Ms. Cobb’s movie is being touted as a “psycho-thriller comedy drama,” an all-in-one description that obscures more than it enlightens. Then again, it is a decidedly off-key feature. Consider “Okie” kin to Aesop’s fable of the city mouse and the country mouse, Shirley Jackson’s “The Lottery,” and, less explicitly, the dour moralism of Nathaniel Hawthorne.

“Okie” is rooted in a conventional narrative: the hometown boy who makes good. Louis Mulgrin (Scott Michael Foster) is a successful novelist living in an unnamed big city. He’s set to be married, but the wedding plans have been waylaid by the death of his father. Louis travels back to a small town in rural Oklahoma to tie up family affairs.

The opening moments of “Okie” convey Louis’s trepidation without the use of dialogue — unless you count the stilted telephone message he leaves for his fiancée, Bridgette (Rochelle Therrien). The camera is on high and at a distance, soaring over and zooming past windmills, power lines, and farmlands. The township into which we are led is distinguished by modest homes, disabused buildings, and forlorn businesses. The old hometown has seen better days.

Scott Michael Foster and Kevin Bigley in ‘Okie.’ Via ‘Okie’

Louis is fidgety and clearly burdened by memories. He’s also prone to recurring episodes of discomfort marked by a sharp, keening noise. Upon arriving at the family home, Louis does a halting tour of its premises — rifling through closets, papers, and photographs. Ms. Cobb, working in conjunction with cinematographer Wojciech Kielar, evokes the airless quietude of a house devoid of life with sobering verisimilitude. Mr. Foster’s performance treads deftly in their wake.

Not soon thereafter, Louis hears the sound of an idling motor and rounds the perimeter of the property to investigate. The ATV in question belongs to Travis (Mr. Bigley), an old friend from high school who earns his keep as the town butcher and seems to be in a  perpetual hunt for a good time. After some awkward catching up — Travis has some pointed comments about Louis’s pricey electric car — the two men crack open beers and loosen up. Why, Travis wonders, does Louis insist on belittling his hometown in all those best-selling novels?

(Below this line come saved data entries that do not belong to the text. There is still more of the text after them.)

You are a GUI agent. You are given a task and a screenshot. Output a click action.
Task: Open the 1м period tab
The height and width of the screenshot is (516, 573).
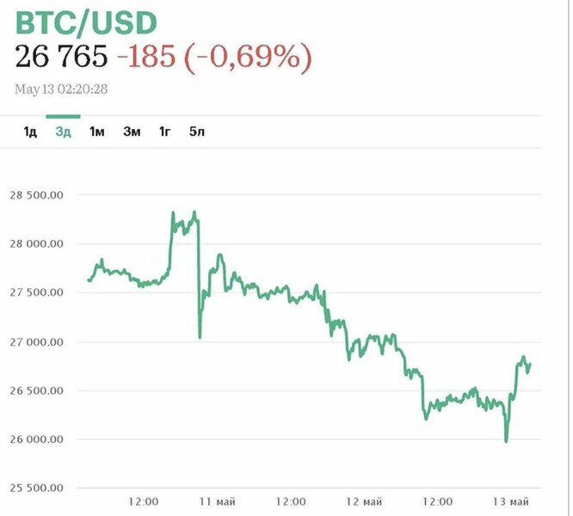(x=97, y=132)
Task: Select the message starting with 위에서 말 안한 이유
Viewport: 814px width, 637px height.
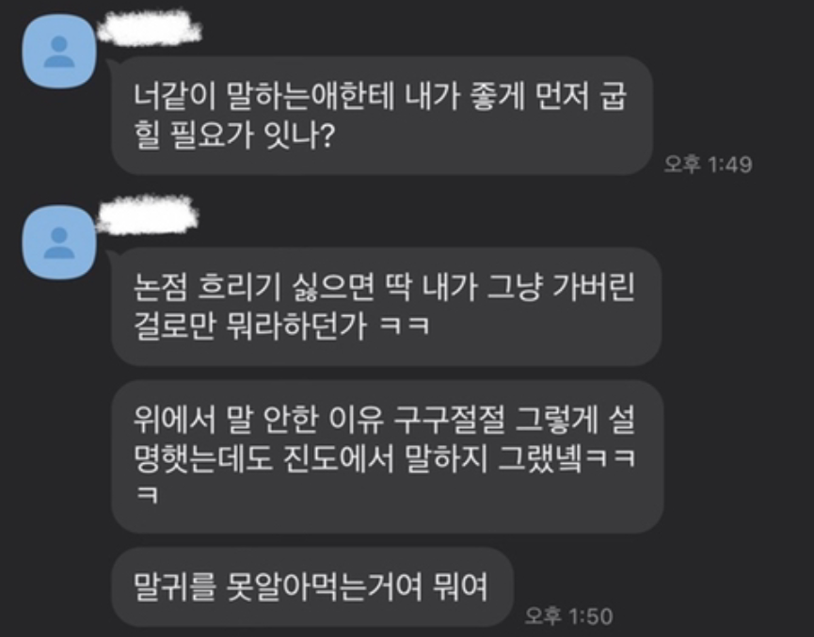Action: coord(388,457)
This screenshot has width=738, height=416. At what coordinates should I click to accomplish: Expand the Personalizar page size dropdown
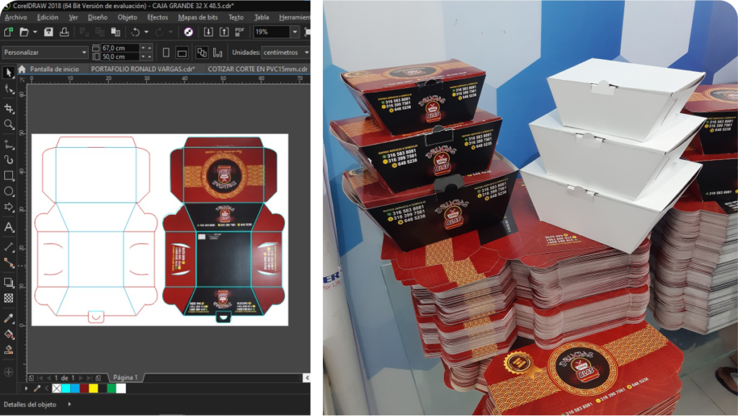click(x=84, y=53)
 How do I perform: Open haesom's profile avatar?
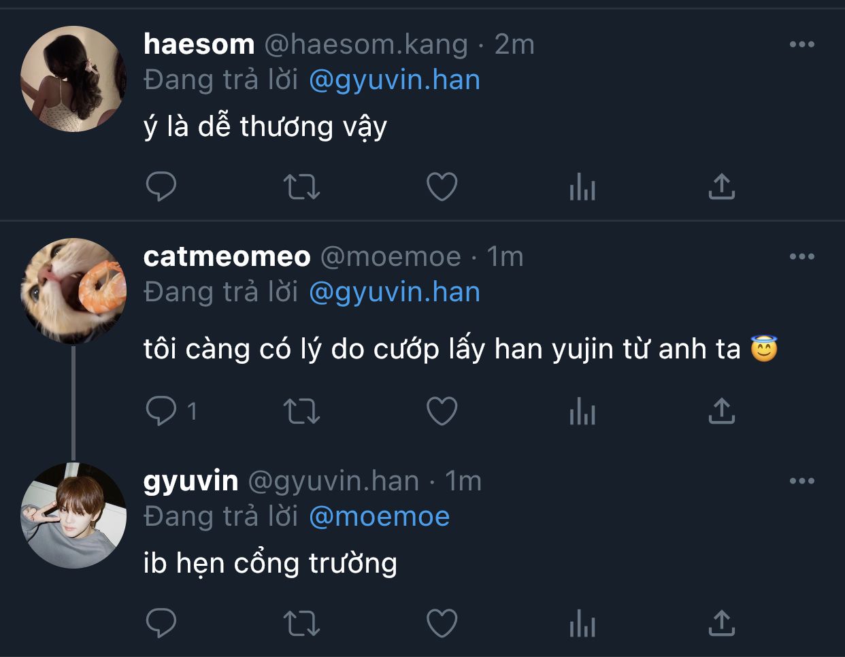tap(73, 79)
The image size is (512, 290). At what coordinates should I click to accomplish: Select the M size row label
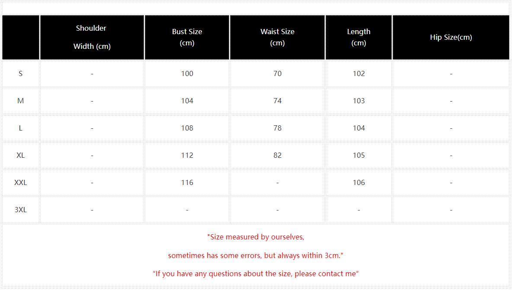(21, 101)
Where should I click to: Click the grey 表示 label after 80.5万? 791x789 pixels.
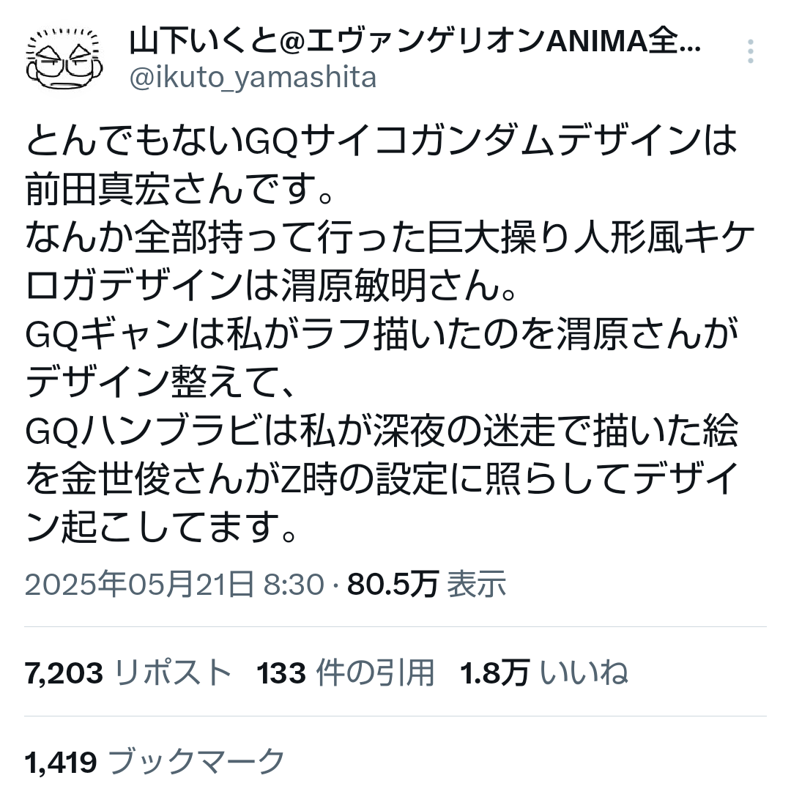click(477, 584)
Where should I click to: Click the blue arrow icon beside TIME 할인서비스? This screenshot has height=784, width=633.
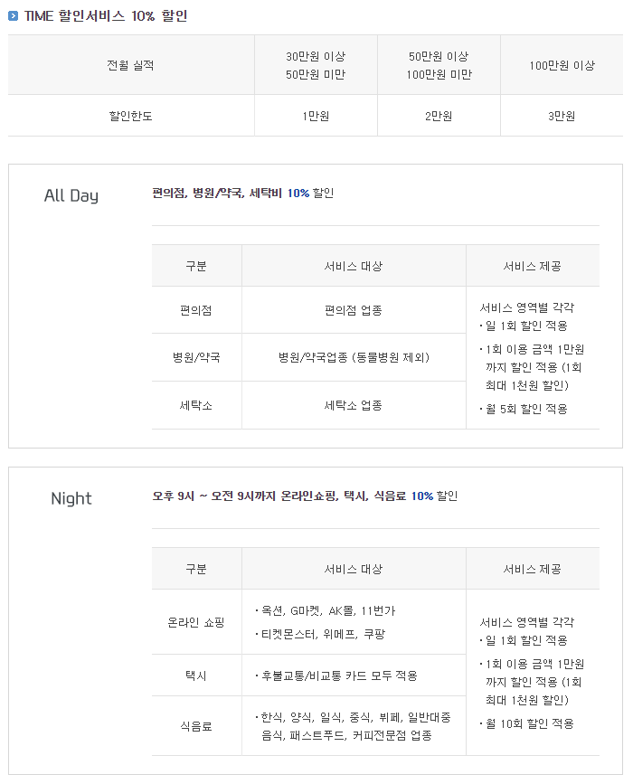pyautogui.click(x=14, y=16)
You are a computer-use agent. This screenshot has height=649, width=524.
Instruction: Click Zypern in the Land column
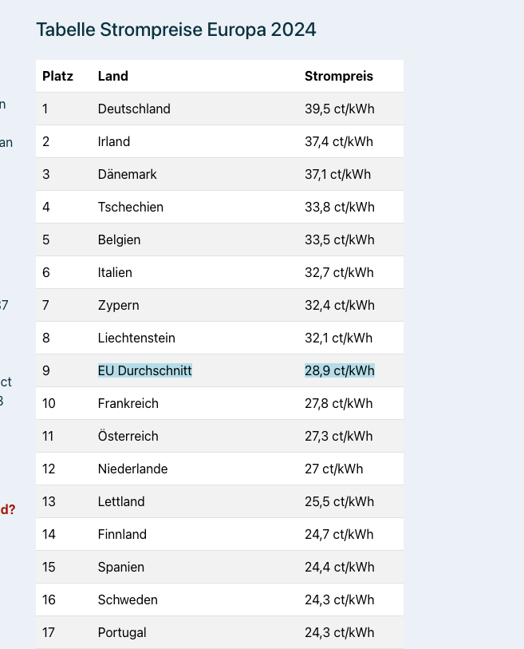(118, 306)
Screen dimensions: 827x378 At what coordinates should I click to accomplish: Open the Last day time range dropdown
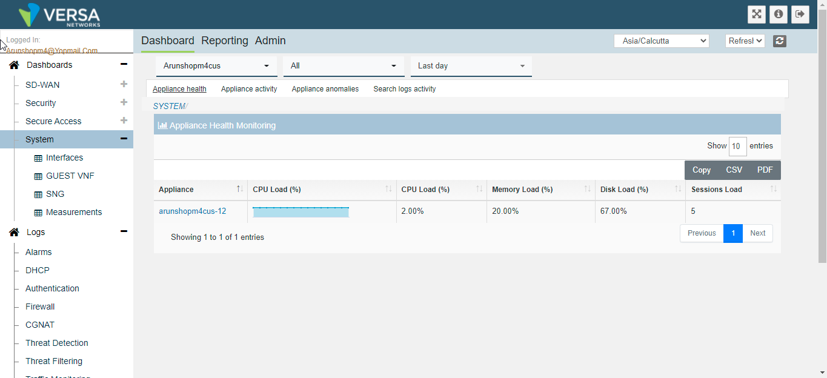(471, 65)
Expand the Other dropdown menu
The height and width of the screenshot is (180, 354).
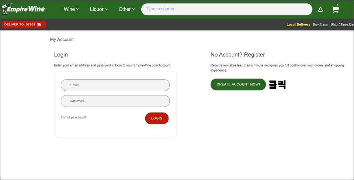click(126, 9)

That’s not all: Why did Louis base a character on Travis? The good author hems-and-haws, offering a lame excuse about how his fiction is “an amalgam” of this, that, and the other thing. Before you know it, the two men reconnoiter with a high school friend, Lainey (Ms. Cobb doing triple duty as director, screenwriter, and actress). She’s a former paramour of Louis’s and a single mom struggling to make it on her slim earnings as a waitress at the town diner. Not for the last time will Louis be made aware of his economic advantage.

This Oklahoman burg is small enough that Louis can’t walk more than a couple of steps without being recognized and then mock-celebrated: “Lucky Louie” made a mint by slagging the rubes back home, can you believe it? When his electric car breaks down, Louis has to stay on for the delivery of parts-on-order. So he drinks a lot of beer, smokes a lot of dope, trades in increasingly agitated messages with Bridgette, and begins to rekindle his romance with Lainey.

All the while, Louis suffers headaches, blackouts, and hallucinations, the least of which involves his father, the most of which involves a dunking pool. The screenplay by Ms. Cobb and Mr. Bigley suggests that the root of Louis’s travails are prosaic in nature, even as the momentum and mood of the story suggest something otherworldly. This curious disconnect flattens, at least to some extent, the filmmaker’s extended riff on not being able to go home again. 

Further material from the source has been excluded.